Etude de cas

Lisez attentivement les textes suivants. Repérez les différentes formes de parenté. Chaque exemple sera ensuite repris dans le test de connaissance.
Texte 1 : La diversité des relations de filiation
A vrai dire, lorsqu'on y regarde de près, en dehors du rapport physique, charnel, qui unit la mère à ses enfants (gestation, mise au monde et allaitement, du moins dans les sociétés où l'allaitement artificiel n'est pas la norme), rien n'est naturel, nécessaire, biologiquement fondé dans l'institution familiale. Le lien biologique même qui unit la mère à ses enfants n'a pas partout et toujours pour effet que la mère ait la charge d'élever ses enfants. Chez les Indiens Tupi Kawahib du Brésil central, où un homme peut épouser plusieurs sœurs ou une mère et les filles qu'elle a eues d'autres hommes, les enfants sont élevés par l'ensemble des coépouses sans que chacune cherche à se préoccuper plus particulièrement des siens. Chez les Mossi de Haute-Volta, les grandes familles polygynes procèdent, après le sevrage, à une répartition des enfants entre les différentes coépouses. Celles qui sont stériles ou qui ont perdu leurs enfants ont ainsi à élever des enfants qui ne sont pas les leurs, qu'elles chérissent comme les leurs et qui, avant leur entrée dans l'âge adulte, ne connaissent pas d'autre mère que leur mère nourricière : alors seulement on leur fait connaître le lien biologique qui les unit à une autre femme du père.
Françoise Héritier-Augé, Encyclopaedia Universalis, tome 7, 1988
Texte 2 : La diversité des formes matrimoniales
Il va de soi, semble-t-il, que les partenaires de l'union sont de sexe différent, que cette union ne se noue qu'entre des vivants, que le géniteur des enfants est le père dans le cadre de l’union conjugale.
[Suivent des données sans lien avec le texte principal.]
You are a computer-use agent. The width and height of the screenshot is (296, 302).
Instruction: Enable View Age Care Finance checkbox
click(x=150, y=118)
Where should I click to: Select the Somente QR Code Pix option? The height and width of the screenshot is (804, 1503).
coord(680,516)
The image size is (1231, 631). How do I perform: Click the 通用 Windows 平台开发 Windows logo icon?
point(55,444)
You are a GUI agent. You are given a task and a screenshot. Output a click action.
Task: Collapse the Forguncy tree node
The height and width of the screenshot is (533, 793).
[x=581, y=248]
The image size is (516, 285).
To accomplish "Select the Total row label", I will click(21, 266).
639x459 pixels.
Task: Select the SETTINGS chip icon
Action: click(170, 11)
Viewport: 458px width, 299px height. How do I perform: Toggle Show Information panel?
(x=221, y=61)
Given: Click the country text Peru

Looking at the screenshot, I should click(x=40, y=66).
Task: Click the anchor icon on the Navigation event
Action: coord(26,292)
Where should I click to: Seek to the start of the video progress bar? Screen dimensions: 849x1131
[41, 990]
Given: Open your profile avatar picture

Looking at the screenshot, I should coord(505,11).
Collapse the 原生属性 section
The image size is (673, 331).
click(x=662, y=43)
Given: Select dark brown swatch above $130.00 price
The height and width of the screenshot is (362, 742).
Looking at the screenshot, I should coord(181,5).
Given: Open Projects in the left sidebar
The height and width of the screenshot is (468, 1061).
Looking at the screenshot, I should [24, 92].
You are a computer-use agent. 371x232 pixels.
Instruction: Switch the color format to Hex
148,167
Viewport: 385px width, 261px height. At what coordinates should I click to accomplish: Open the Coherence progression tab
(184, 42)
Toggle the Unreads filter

Or l'expérience ethnologique montre qu'aucun de ces principes n'est universellement admis. Dans certaines populations africaines, il existe un mariage légal entre femmes. C’est le cas des Nuer soudanais chez lesquels la fille stérile est considérée comme un homme. La femme stérile perçoit de la sorte, en tant qu' “ oncle ” paternel, une part des “ dots ” versées pour ses nièces. Avec ce capital, elle peut à son tour acquitter le prix de la fiancée pour une jeune fille qu'elle épouse légalement et pour laquelle elle accomplit les rites officiels du mariage. Elle lui choisit ensuite un homme, un étranger pauvre, pour cohabiter avec elle et engendrer des enfants. Cet homme n'est rien d'autre que le serviteur. Les enfants qui naissent de cette union de l'ombre sont ceux de la femme-époux, qu'ils appellent “ père ” et qui leur transmet son nom et ses biens. Son épouse l'appelle “ mon mari ” ; elle lui doit respect et obéissance et la sert comme elle servirait un véritable mari. Aussi fréquent que le mariage entre vifs, le mariage fantôme légal, toujours chez les Nuer. Ainsi se crée une famille dont les protagonistes sont un mort, qui est le mari légal, la femme épousée au nom du mort par l'un de ses parents, le mari substitutif et les enfants qui naissent de l'union. Ces enfants sont légalement ceux du mort. Les enfants connaissent leur statut d'enfants d'un mort et ils retracent leur généalogie en partant de ce père ; selon les cas, ils considèrent leur géniteur, et le traitent, comme un oncle paternel ou comme un frère. Le déni de l'importance de la paternité physiologique se trouve aussi chez les Tibétains, qui pratiquent le mariage polyandrique. Lorsque l'aîné de plusieurs frères a pris légalement une femme, celle-ci épouse successivement, à des intervalles réguliers - au bout d'une année -, chacun des frères de son mari. Les hommes pratiquent le commerce au long cours et s’arrangent pour qu'il n'y ait jamais plus d'un mari au foyer en même temps. Les enfants sont attribués à l'aîné : ils l'appellent “ père ” et donnent le nom d’ “ oncle ” aux autres maris de leur mère.
Françoise Héritier-Augé, Encyclopaedia Universalis, tome 7.,1988.